Ce n’est pas le lieu ici de rechercher les conditions culturelles et historiques qui ont permis à Hegel de mettre à jour cette nouvelle conception de la rationalité et d’élaborer une science de la logique. Mais on pourrait dire que l’élaboration du système de Hegel repose sur une découverte, rendue possible par le développement des sciences et la réflexion sur l’histoire qui ne pouvait prendre corps qu’à partir d’une culture encyclopédique.
Hegel découvre qu’en tout domaine qu’il s’agisse des phénomènes naturels étudiés par les sciences (physique, physiologie, biologie), ou des phénomènes culturels (l’art, le droit ou la philosophie) mais aussi de l’évolution des formes de la conscience individuelle, cette logique dialectique se trouve à l’œuvre.
Est-ce à dire que l’élaboration par Hegel d’une nouvelle logique permet de résoudre le problème de la connaissance, tel qu’il est posé dès l’origine : Comment la pensée peut-elle appréhender l’essence des choses qui constitue pour nous la réalité concrète ?
Comment la pensée de la contradiction peut-elle d’une certaine façon re-produire ce que Kant nommait « les conflits réels », c'est-à-dire les procès contradictoires qui constituent le devenir ?
La pierre d’achoppement de la dialectique hégélienne
A cette question, la réponse de Hegel est celle de l’idéalisme objectif :
Si la pensée peut comprendre les procès contradictoires qui constituent le devenir, c’est parce que ces procès, qui nous apparaissent comme extérieurs à la pensée ne sont en fait que le développement de l’Esprit qui s’extériorise, s’objective et s’aliène avant de faire retour sur lui-même en prenant conscience de son histoire.
Dans la conception du monde hégélienne toute chose est saisie comme un moment de l’idée, c'est-à-dire de l’esprit ou de Dieu.
Dans la grandiose Encyclopédie des sciences philosophiques, Hegel commence par développer la pensée pure à travers la logique : être essence, concept qui aboutit à l’Idée absolue, puis elle passe à la nature où Hegel voit l’objectivation de l’idée sous une forme extérieure, pour ainsi dire cristallisée. Revenant à l’esprit, il développe la dialectique de l’esprit subjectif (sentiment représentation idée), puis de l’esprit objectif, droit moralité Etat, pour développer ensuite la dialectique de l’Esprit absolu (art, religion, science) pour s’achever dans le savoir absolu : celui de la philosophie où l’esprit prend conscience de lui-même.
L’aliénation est le procès dialectique universel par lequel chaque chose suivant son développement nécessaire, s’objective dans une autre où elle semble devenue étrangère, procès par lequel elle passe à son contraire qui la nie tout en la développant. Cette négation de la négation, fait retour à l’identité initiale.
Ce que Marx appelle « la faute principale de Hegel » se situe dans la conception même de l’ aufhebung
Dans le procès de l’aufhebung, la négation de la négation qui est dépassement de la contradiction est en même temps retour à soi de la réalité initiale qui se trouve conservée. La dialectique de Hegel fait passer la contradiction achevée comme identité. L’intervention du troisième terme, « dépasse la contradiction, tout en la conservant », de sorte que l’opposition se trouve ainsi résolue- Hegel lui-même désignant cette médiation comme un mystère logique.

═══

• **Consignes**:
a. D'après l'extrait, comment Hegel lui-même désigne-t-il la médiation du troisième terme ?
b. Recopiez le passage de l'extrait qui va de « L’aliénation est le » à « à l’identité initiale. », en remplaçant « étrangère » par « extérieure ».

• **Données**:
═══

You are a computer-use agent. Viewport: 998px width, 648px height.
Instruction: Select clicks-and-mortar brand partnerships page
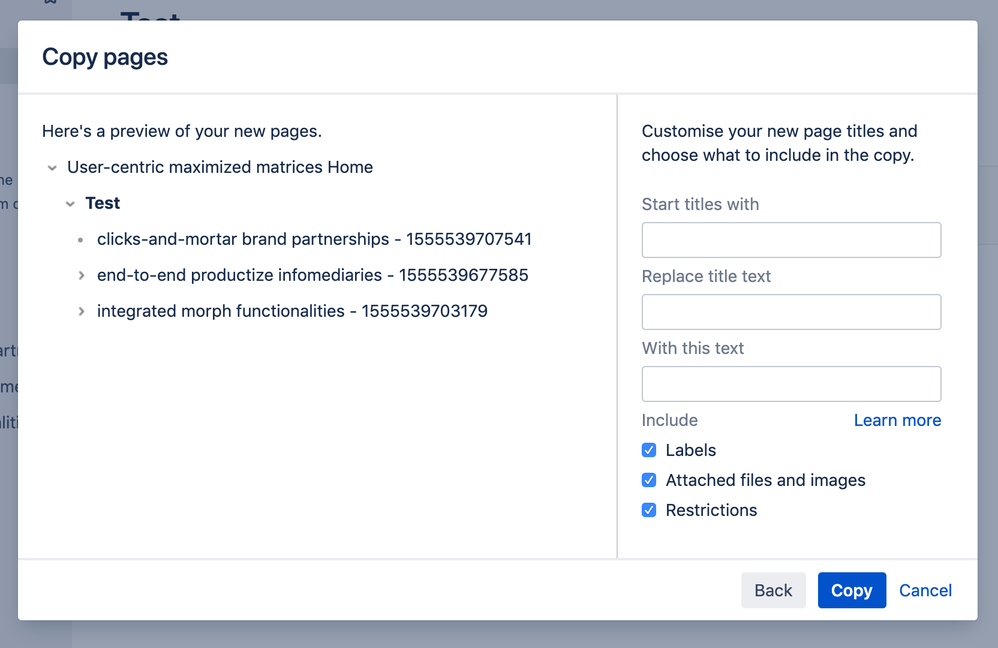tap(314, 239)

═══

• **Corrigé**:
a. Comme un mystère logique.

b.
L’aliénation est le procès dialectique universel par lequel chaque chose suivant son développement nécessaire, s’objective dans une autre où elle semble devenue extérieure, procès par lequel elle passe à son contraire qui la nie tout en la développant. Cette négation de la négation, fait retour à l’identité initiale.